Subscrevo, porque não há outra reação possível que não seja bradar aos céus, estupefação ou espanto, quando, face a tudo o que se passou nos últimos meses, o comandante nacional da Proteção Civil deixa as funções porque… tem no currículo uma licenciatura feita de equivalências.

Como???

Rui Esteves não se demitiu nem foi exonerado de comandante nacional da Proteção Civil porque a época de incêndios foi dramática, trágica mesmo, e o comando falhou no combate aos fogos, com evidente descoordenação e, não raras vezes, até descontrolo de todos os meios e recursos diretamente na sua dependência.

Tão pouco se demitiu ou foi demitido pelos esbanjamento de horas de voo de meios aéreos muito antes de ter começado a ‘fase Charlie’ dos incêndios.

Ou sequer na sequência da contestação à sua nomeação pelas dúvidas desde logo colocadas quanto à sua eventual impreparação ou não qualificação para o cargo.
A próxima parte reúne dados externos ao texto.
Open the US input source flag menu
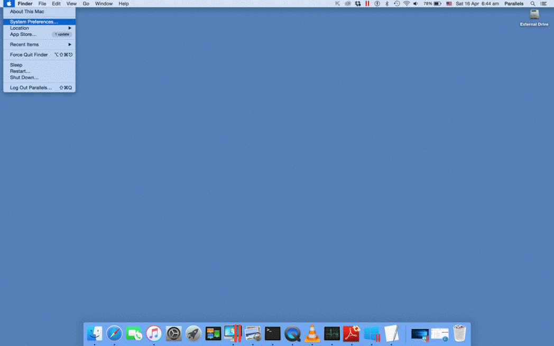pyautogui.click(x=448, y=4)
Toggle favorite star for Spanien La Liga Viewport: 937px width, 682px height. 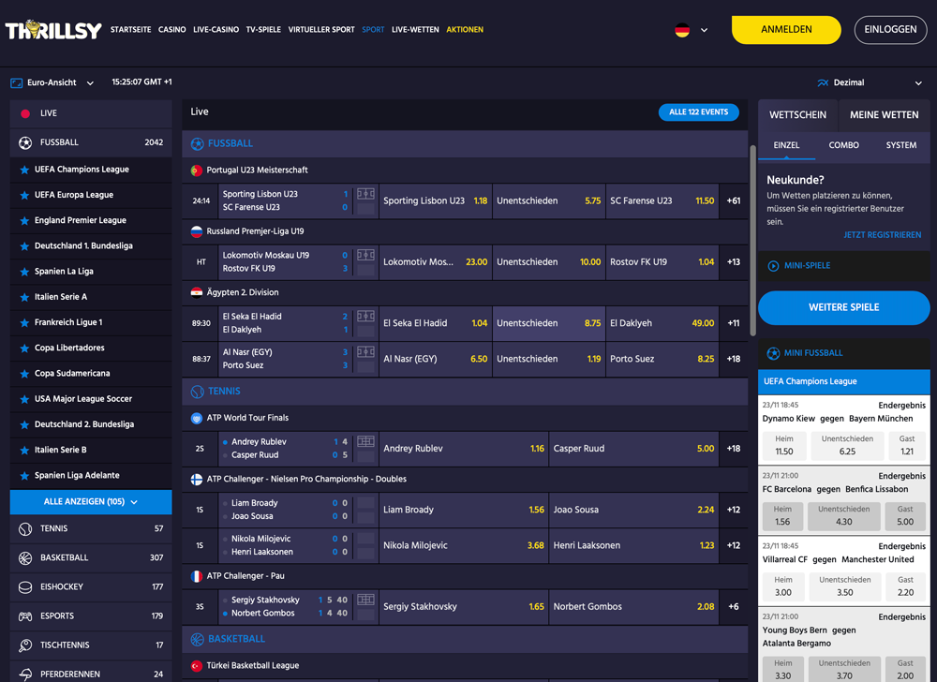click(x=24, y=272)
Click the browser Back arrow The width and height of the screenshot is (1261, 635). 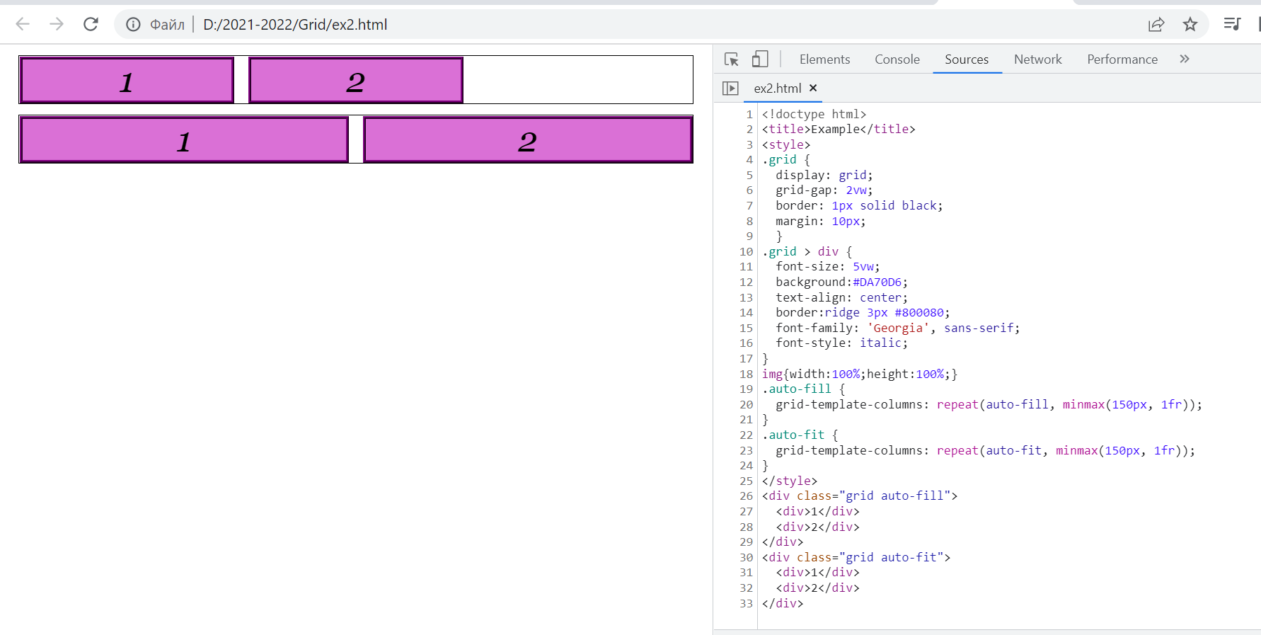(x=23, y=24)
Nem ainda quando se verificou exercer em acumulação outras funções alegadamente incompatíveis – sujeitando-se até a procedimento disciplinar movido a mando da ministra da Administração Interna.
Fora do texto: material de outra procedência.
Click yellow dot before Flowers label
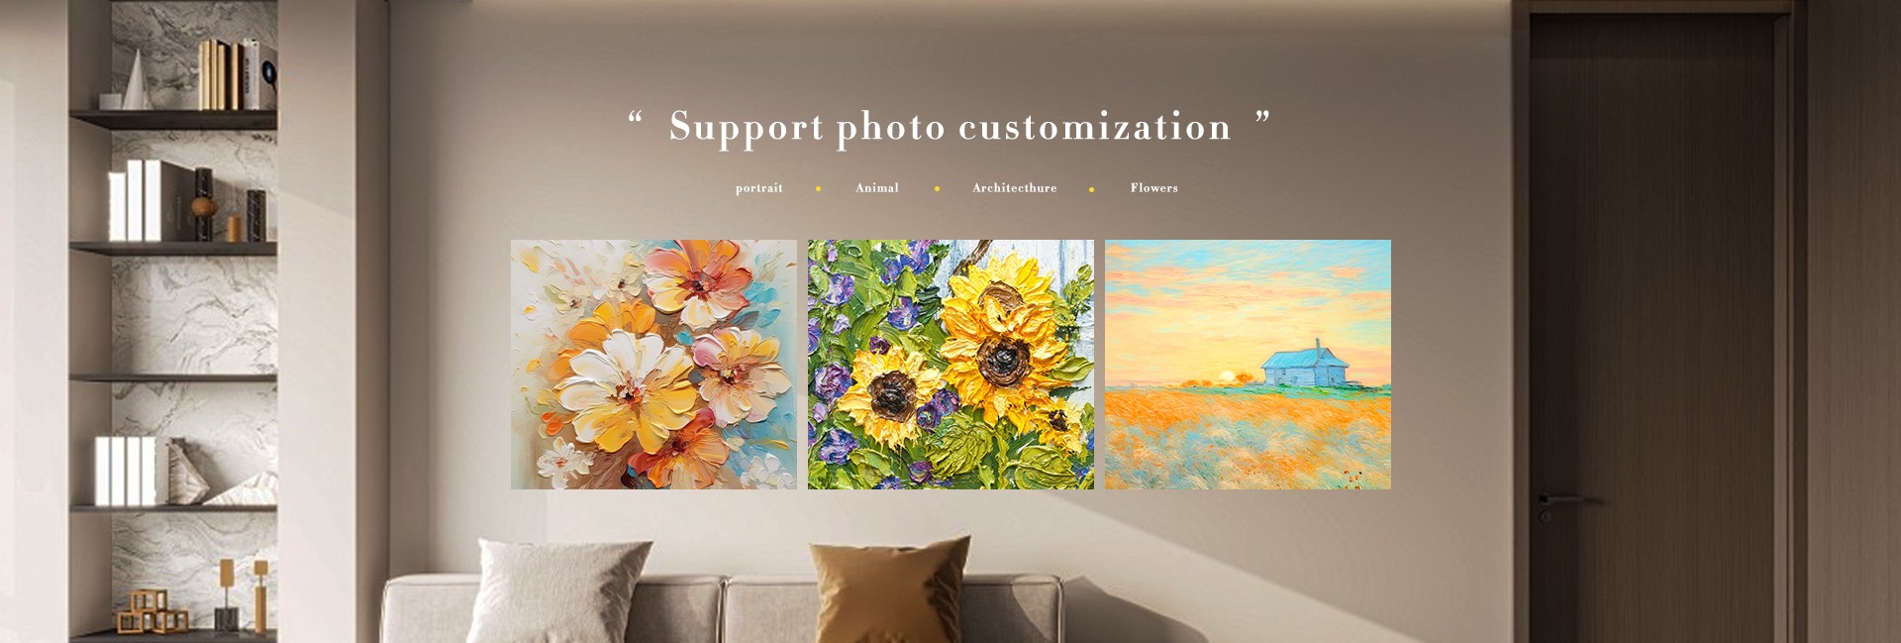 [1091, 188]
Porventura, Rui Esteves demitiu-se na sequência de tudo isso. Mas a justificação e o momento em que considerou ser impossível manter-se no cargo foi quando veio a público a história da licenciatura tirada com recurso a uma série de equivalências na instituição em que até é professor.

É, de facto, de bradar aos céus.

Houve dezenas de vítimas mortais, centenas de feridos, gado perdido, casas, fábricas e área florestal consumidas em proporções só muito raramente vistas no mundo.

Houve abertura de inquéritos e relatórios parcelares e menos parcelares, todos apontando para a descoordenação do comando e falhas graves imputáveis à Proteção Civil.

Mas a verdade é que, volvidos dois meses, ninguém, mesmo ninguém, ainda tinha retirado qualquer consequência ou assumido responsabilidades. E, assim, continua sem se retirar ou assumir – embora já se anteveja quem será o bode expiatório.

Tal como, aliás, no vergonhoso e cada vez mais patético caso do assalto a Tancos, de cujo o ainda ministro da Defesa ainda diz não saber se existiu ou não.

Está tudo ou estão todos a brincar?

Umas dezenas de portugueses que se encontravam nas Caraíbas e viveram o tormento da passagem do furacão Irma regressaram na quinta-feira a Portugal, numa operação de repatriamento montado em tempo recorde pela Força Aérea Portuguesa.

À chegada do C-130 a Lisboa – Figo Maduro, Portela – tinham à sua espera, naturalmente, familiares e câmaras de televisão e o secretário de Estado da Defesa, Marcos Perestrello. Mas, vá lá saber-se por que razão, lá estava também o ministro dos Negócios Estrangeiros, Augusto Santos Silva.

Com tamanha receção de Estado, não é de estranhar o ar de espanto do primeiro repatriado que mal passou a porta da aeronave deu de caras com o ministro e o secretário de Estado e com as câmaras apontadas. Já o segundo manteve a cabeça enfiada no capuz e logo atrás dele outros mais que, certamente pelo cansaço de 24 horas de viagem, também não tiraram o boné ou o chapéu da cabeça.

Marcelo Rebelo de Sousa, o omnipresente Presidente da República, desta vez, não esteve. E muito bem. Porque não se justificava. Como também não tinha razão de ser a presença do ministro. Se alguém podia ter estado em representação do Ministério dos Negócios Estrangeiros, era o secretário de Estado das Comunidades, não o ministro.

Não há noção nem sentido de Estado.

A presença de Augusto Santos Silva naquela ocasião só tem uma explicação possível: cobrar dividendos mediáticos, ou seja, populismo e eleitoralismo.

Que os ministros deste Governo – como bem se está a ver em matéria de Administração Interna e de Defesa – só são responsáveis pelos casos de sucesso e não têm responsabilidade por coisa alguma quando as coisas correm mal.

A falta de educação e de respeito pelas funções do Estado, pelo papel do Estado, pela missão do Estado, não é só dos anónimos de capuz enfiado ou boné enterrado até às orelhas. É também e bem mais grave dos próprios titulares de cargos públicos. Que não sabem respeitar o verdadeiro lugar (missão) que lhes é confiado(a) – seja por eleição, seja por nomeação. E muito mais quando não sabem (ou não querem) assumir as respetivas responsabilidades. Independentemente das suas qualificações e competências, certificadas ou não por diploma de habilitações literárias ou académicas, reais ou por equivalência.